I didn’t mention that I am part Italian, but somehow you figured it out and have asked me about pizza sauce. Well, heres how you make pizza sauce .

How old were you when you stopped attending church? Did anything in particular precipitate this, or was it just a growing sense of “This is bullshit” combined with a shrinking sense of “I’ll keep going to keep my parents happy”?

Would you consider Protestantism/some other religion, or did your disenchantment with Mother Church pretty much taint all organized religion?

'Cuz that’s how it was with me.

Why do you consider yourself a non-practicing catholic? What I mean is, why are you still identifying as catholic at all? Do you plan on a return someday, or are your reasons for not going to mass not strong enough to just call yourself a former catholic?

If you found yourself at mass, maybe Christmas, Easter, or a wedding, would you take communion?

As a Catholic and being of Sicilian ancestry, I assure you that any canned sauce is heresy and you will burn for it :smiley:

I never did the “Church on Sunday” thing. Sometimes (every few years) my family would go to a Christmas mass.

Actually, for awhile I was kind of a born-again evangelical for about a year. Still didn’t go to church. I’ve always found the biggest hypocrites and unpleasant people are the most “church-going” in my area. I don’t like them. My parents were/are divorced, I lived with my mother for the most part, and she is also not practicing.

Because I was baptized Catholic, and I don’t go to church. I don’t follow the Church’s teachings (no I don’t run around murdering and adultering (Is that a verb?)). I use condoms, which is a big no-no (not to mention extra-marital sex to begin with). And my faith in god is questionable.

  1. It is very unlkely I would find myself and any of those places.
  2. No.

The Italian part of me is Genoan, but canned is still heresy.

I’m a recovering Catholic myself (also of the Italian variety (well, half-Italian)), so I’ll be keeping an eye on this thread and helping answer questions as well.

I stopped going to church pretty much as soon as I got away from home. I went to college in Wheeling, WV (a Catholic college, no less), and just stopped attending. I think I was only attending before that point because it was easier than going through my (Italian) mother’s drama if I simply flat-out said I wasn’t going. I’d been disenchanted for longer than that, though. Simply put, I don’t think I’ve ever actually felt anything that could be described as a religious experience in my entire life of attending church. It was just something we had to do on Sunday morning (and various feast days and first Fridays in Catholic school). So when doing so no longer entailed a very, very long and very, very loud altercation with my parents, I stopped attending. I think I set foot in the chapel on our campus three times, and two of those were for choral practice and a concert.

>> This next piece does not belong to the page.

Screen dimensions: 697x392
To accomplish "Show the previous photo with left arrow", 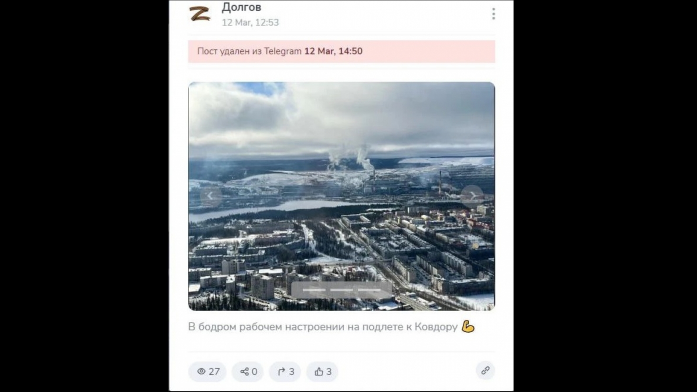I will click(210, 196).
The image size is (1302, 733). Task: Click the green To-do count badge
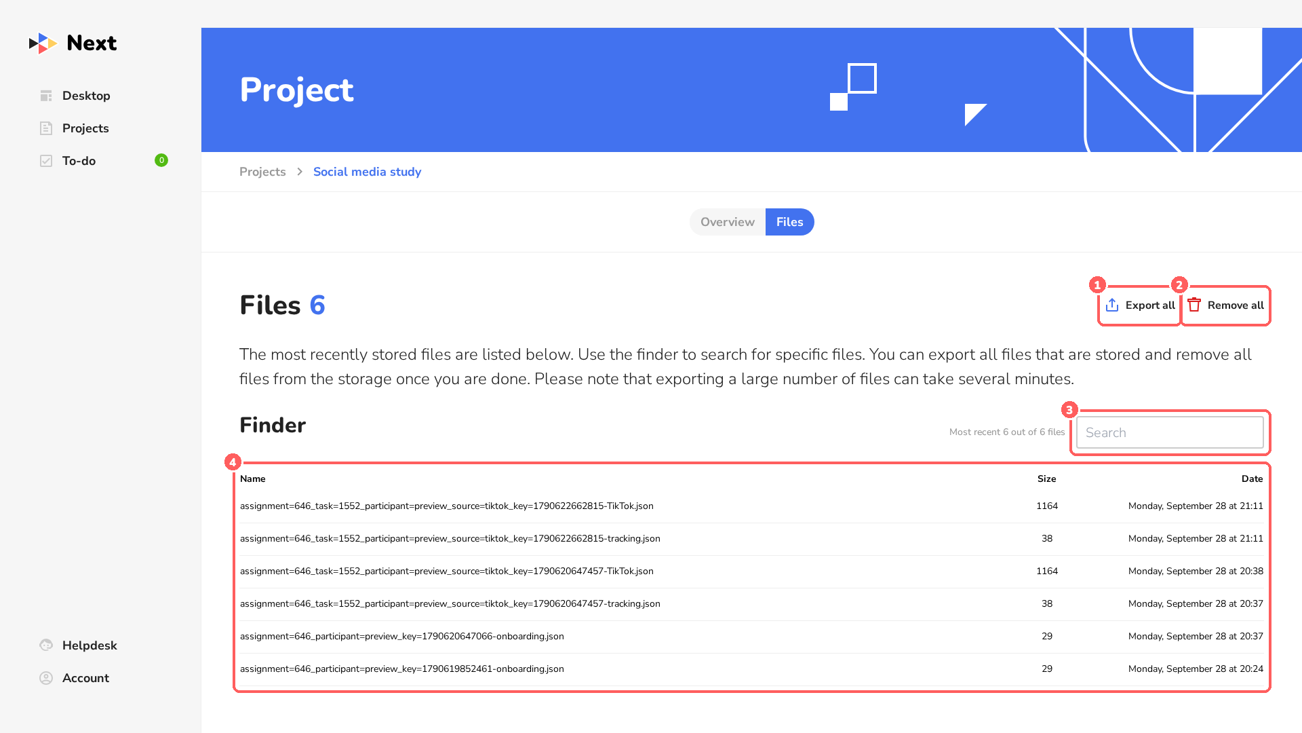point(161,160)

To quote my mother, there is no such thing as a “former Catholic”. Catholicism is as much a culture as it is a religion. Or rather, Catholicism is so imbedded in certain ethnic cultures that it’s almost impossible to be Italian without considering yourself Catholic, whether that’s practicing, non-practicing, lapsed or recovering. I have a soft spot for the rituals and the trappings of Catholicism, and I try to explain the whole thing on here when it comes up. I don’t plan to return. I’m an agnostic. I simply can’t see myself believing strongly enough to actually begin practicing again.

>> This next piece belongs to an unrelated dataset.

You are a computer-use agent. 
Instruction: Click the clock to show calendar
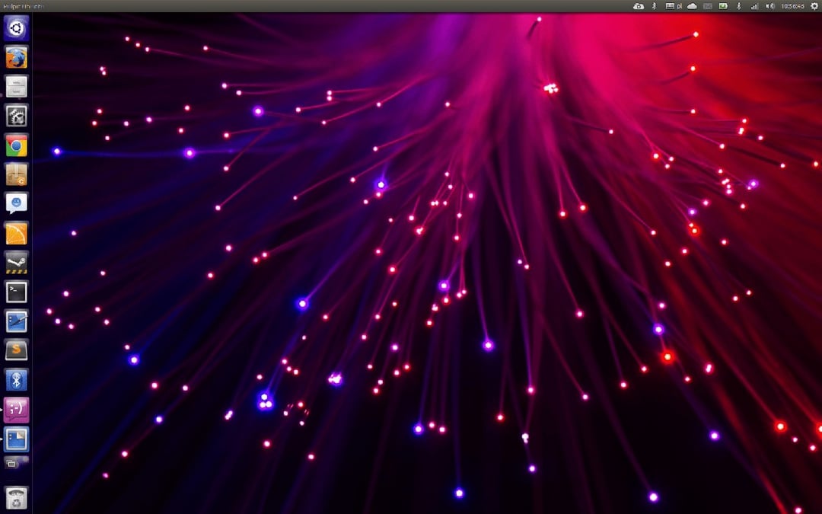792,6
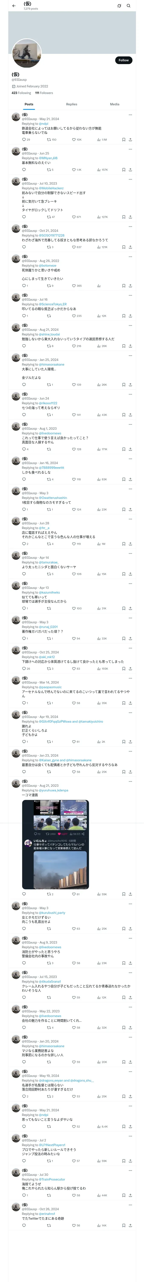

I have been to masses since I stopped attending church, mostly for weddings and funerals. I do not receive the Eucharist (not even at my father’s funeral). I may not believe that it matters, but the people around me do, and the Catholic position is that if the communicant isn’t in unity of belief with the Church, they may not receive the body of Christ. Since I respect that belief (even if I don’t believe that the Host is the body of Christ and therefore render the problem moot), I don’t take communion.

Likewise, for Islam. No real feeling for it, but still interesting.

I’d ask a question but my bf is an agnostic Roman Catholic with plenty of answers :slight_smile:

If you strip away the propaganda and the outer trappings, I bet you would find that deep down, Catholicism and Islam agree on the really important things.

Life is a gift to be valued, your life and the lives of others.
Be kind and generous.
Do the right thing, even if it is difficult.

Nope, not that much difference really.

Thanks for the answers all. I too, like many, many others on these boards Im sure, was raised catholic but am ‘not practicing.’
I feel the same about the Eucharist, however I do consider myself a **former ** catholic. Im not saying it isn’t part of who I am. I do think that by estranging myself from that culture I can label myself whatever I want to.
And I choose [trumpet blasts]Former Catholic.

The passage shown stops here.